No manual configuration needed - it just works.

---

## 🚀 Quick Start

```python
import spatialcore

# Check what's available in your installation
spatialcore.print_info()
# SpatialCore v0.1.3
# Available modules: core, annotation

# Cell type annotation with CellTypist
from spatialcore.annotation import annotate_celltypist, train_celltypist_model

# Annotate cells using CellTypist (auto-selects models based on tissue)
adata = annotate_celltypist(adata, tissue="colon")

# Train a custom model on your reference data
model = train_celltypist_model(adata_reference, label_column="cell_type")
```

📖 **Full documentation:** [mcap91.github.io/SpatialCore](https://mcap91.github.io/SpatialCore)

---

## 🧩 Modules & Features

| Module | Status | Features |
|--------|--------|----------|
| **`spatialcore.core`** | ✅ Available | Logging, metadata tracking, caching utilities |
| **`spatialcore.annotation`** | ✅ Available | CellTypist wrappers, custom model training, benchmarking |
| **`spatialcore.spatial`** | 🔜 Coming soon | Moran's I, Lee's L, neighborhoods, niches, domains |
| **`spatialcore.nmf`** | 🔜 Coming soon | Spatial non-negative matrix factorization |
| **`spatialcore.diffusion`** | 🔜 Coming soon | Diffusion maps, pseudotime analysis |

---

## 📚 Terminology

We strictly define our spatial units to ensure clarity:

| Term | Definition |
|------|------------|
| **Neighborhood** | The immediate spatial vicinity of a cell (e.g., k-Nearest Neighbors or fixed radius). |
| **Niche** | A functional microenvironment defined by a specific composition of cell types (e.g., "Tumor-immune border"). |
| **Domain** | A macroscopic, continuous tissue region with shared structural characteristics (e.g., "Cortex", "Medulla"). |

---

## 🤝 Ecosystem Integration

SpatialCore is designed to play nice with others. It fits seamlessly into the existing Python spatial biology stack:

*   **[Scanpy](https://scanpy.readthedocs.io/)**: The backbone for single-cell analysis.
*   **[Squidpy](https://squidpy.readthedocs.io/)**: Advanced spatial omics analysis.
*   **[Seurat](https://satijalab.org/seurat/)**: Direct R interoperability for teams working across languages.

---

## ⚖️ Philosophy

This package is **for computational biologists, by computational biologists**.

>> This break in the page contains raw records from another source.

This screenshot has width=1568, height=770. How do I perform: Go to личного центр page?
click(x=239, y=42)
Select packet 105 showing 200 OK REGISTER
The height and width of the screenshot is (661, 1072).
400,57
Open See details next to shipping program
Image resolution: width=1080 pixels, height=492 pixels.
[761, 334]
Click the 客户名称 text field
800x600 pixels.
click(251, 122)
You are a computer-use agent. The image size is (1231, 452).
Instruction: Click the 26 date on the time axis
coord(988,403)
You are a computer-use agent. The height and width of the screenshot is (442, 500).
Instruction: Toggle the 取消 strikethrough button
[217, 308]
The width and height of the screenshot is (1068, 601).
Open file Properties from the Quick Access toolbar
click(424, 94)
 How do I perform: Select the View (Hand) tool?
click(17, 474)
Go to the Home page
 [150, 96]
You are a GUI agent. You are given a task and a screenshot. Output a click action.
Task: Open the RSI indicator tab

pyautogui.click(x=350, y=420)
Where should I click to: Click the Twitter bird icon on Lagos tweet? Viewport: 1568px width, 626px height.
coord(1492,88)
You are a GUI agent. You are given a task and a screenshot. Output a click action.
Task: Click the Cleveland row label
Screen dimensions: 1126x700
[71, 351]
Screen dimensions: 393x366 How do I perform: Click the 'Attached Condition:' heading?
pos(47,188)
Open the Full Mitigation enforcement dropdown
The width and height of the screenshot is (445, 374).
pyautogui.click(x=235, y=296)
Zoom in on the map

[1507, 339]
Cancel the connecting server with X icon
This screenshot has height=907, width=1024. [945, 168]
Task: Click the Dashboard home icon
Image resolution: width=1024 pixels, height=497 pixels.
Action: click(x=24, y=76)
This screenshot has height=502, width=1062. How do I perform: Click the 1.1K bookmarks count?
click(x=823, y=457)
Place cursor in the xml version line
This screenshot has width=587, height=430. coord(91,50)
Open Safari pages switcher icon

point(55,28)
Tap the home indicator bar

*   **Reproducibility**: Same inputs = Same outputs. Period.
*   **Scalability**: Built for the era of millions of cells (Xenium/CosMx).
*   **Transparency**: Thin wrappers, not black boxes. We verify, we don't obfuscate.
*   **Documentation**: Clear docstrings with academic references.

**What we are NOT:**
*   Inventing new, unproven math.
*   Replacing Scanpy, Seurat, or other methods.

---

## 📝 Citation

If SpatialCore aids your research, please cite:

```bibtex
@software{spatialcore,
  title = {SpatialCore: Standardized spatial statistics for computational biology},
  url = {https://github.com/mcap91/SpatialCore},
  license = {Apache-2.0}
}
```

## License

**Apache License 2.0**

The SpatialCore name and trademarks are reserved to ensure the community can rely on the "Standardized" quality of the core library. You are free to use, modify, and distribute the code, including for commercial use.